2. Inananların, salih amel/faydalı işleri en iyi şekilde yapanların ve Rablerinden bir gerçek olarak; Muhammed’e indirilene inananların kötülüklerini örter ve durumlarını düzeltir.

3. Bu böyledir. Çünkü inkârcılar saçma olana uymakta ve inananlar ise Rablerinden gelen gerçeğe uymaktadırlar. İşte, Allah insanlara kendi durumlarını böyle anlatır.
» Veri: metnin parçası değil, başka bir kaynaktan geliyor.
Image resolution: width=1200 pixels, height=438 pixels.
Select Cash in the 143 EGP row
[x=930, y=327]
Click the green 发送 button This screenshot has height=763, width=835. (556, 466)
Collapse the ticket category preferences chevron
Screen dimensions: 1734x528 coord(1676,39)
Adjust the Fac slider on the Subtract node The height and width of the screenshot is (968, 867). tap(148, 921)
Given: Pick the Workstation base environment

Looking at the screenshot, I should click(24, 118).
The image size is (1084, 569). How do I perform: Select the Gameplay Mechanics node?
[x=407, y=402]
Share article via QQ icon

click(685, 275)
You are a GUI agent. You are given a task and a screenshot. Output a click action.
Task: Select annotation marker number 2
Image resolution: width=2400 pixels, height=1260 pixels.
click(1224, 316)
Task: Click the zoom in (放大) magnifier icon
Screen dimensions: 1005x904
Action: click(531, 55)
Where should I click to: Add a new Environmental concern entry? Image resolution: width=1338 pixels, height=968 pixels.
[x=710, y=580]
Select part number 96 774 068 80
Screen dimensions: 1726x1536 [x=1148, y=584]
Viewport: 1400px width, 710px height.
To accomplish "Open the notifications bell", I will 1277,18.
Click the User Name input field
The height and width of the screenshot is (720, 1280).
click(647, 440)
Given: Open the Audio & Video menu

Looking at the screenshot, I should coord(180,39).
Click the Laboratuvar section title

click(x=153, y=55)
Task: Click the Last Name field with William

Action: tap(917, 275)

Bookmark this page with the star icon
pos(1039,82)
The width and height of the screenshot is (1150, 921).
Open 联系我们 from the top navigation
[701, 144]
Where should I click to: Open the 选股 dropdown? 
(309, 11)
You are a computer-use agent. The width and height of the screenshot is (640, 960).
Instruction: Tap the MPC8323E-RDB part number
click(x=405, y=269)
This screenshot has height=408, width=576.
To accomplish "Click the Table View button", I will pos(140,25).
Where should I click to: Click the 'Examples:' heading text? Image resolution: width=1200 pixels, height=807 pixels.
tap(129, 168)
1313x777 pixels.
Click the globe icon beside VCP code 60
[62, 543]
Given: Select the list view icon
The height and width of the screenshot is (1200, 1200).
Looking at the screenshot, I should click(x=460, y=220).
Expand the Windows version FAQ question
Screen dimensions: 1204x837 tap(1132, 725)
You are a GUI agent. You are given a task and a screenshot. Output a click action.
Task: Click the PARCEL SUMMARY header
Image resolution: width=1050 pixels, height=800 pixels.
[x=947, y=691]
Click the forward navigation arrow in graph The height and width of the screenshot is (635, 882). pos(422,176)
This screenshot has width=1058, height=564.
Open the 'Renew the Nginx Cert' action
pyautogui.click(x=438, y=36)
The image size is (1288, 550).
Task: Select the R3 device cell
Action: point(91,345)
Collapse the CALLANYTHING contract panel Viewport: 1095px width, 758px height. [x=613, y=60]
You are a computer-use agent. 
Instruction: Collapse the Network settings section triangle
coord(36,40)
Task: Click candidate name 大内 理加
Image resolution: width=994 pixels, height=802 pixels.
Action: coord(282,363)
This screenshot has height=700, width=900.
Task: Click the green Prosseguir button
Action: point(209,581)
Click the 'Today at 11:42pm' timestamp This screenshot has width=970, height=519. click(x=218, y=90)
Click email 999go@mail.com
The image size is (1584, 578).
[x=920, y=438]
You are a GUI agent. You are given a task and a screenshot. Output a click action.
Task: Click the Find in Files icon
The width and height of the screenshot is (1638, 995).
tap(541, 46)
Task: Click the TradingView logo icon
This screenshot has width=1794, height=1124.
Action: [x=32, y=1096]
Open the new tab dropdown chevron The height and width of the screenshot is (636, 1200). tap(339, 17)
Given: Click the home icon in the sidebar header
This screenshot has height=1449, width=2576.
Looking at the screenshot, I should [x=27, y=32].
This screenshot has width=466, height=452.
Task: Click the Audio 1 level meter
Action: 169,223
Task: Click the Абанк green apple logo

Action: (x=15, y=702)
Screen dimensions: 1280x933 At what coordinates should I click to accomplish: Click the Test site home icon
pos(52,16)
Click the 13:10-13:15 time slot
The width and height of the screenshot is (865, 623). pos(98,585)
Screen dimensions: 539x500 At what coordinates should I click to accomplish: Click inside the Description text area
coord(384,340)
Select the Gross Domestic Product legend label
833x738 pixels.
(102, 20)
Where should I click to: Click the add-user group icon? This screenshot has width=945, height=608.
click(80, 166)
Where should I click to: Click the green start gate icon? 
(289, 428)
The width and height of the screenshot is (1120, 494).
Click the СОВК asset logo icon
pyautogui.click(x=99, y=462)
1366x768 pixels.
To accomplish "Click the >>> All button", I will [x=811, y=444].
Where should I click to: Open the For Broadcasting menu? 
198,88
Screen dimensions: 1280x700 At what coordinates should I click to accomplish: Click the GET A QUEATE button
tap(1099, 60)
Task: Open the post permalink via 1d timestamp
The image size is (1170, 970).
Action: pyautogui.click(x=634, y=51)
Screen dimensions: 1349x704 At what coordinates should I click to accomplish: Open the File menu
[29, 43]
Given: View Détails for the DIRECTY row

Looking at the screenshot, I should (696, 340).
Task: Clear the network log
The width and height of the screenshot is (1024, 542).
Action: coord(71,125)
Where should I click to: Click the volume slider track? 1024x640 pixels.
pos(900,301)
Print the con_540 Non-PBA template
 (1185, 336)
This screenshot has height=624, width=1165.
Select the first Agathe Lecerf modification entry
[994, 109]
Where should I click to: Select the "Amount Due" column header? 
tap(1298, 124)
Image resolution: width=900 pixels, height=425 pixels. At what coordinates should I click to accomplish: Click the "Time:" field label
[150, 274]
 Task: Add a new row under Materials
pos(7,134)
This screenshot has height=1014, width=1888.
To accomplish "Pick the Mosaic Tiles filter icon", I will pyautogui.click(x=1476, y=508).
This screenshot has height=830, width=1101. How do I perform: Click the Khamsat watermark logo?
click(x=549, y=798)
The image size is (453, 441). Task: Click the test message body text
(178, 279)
4. Inkârda diretip dayatanlar; "Rabbimiz Allah" dediğiniz için, size savaş açanlarla savaşta karşılaştığınızda, onları etkisiz hale getirin. Sonunda onları güçsüz bıraktığınızda onları esir alın. Savaş sona erince; onları ya karşılıksız ya da fidye/bir bedel karşılığında salıverin. Allah dilemiş olsaydı, onları başka türlü cezalandırabilirdi. Bunun böyle olması, kiminizi kiminizle açığa çıkarmak içindir. Allah, iman ettikleri için öldürülenlerin işlerini boşa çıkarmaz.

5. Onları huzurlu hayata eriştirir, durumlarını düzeltir.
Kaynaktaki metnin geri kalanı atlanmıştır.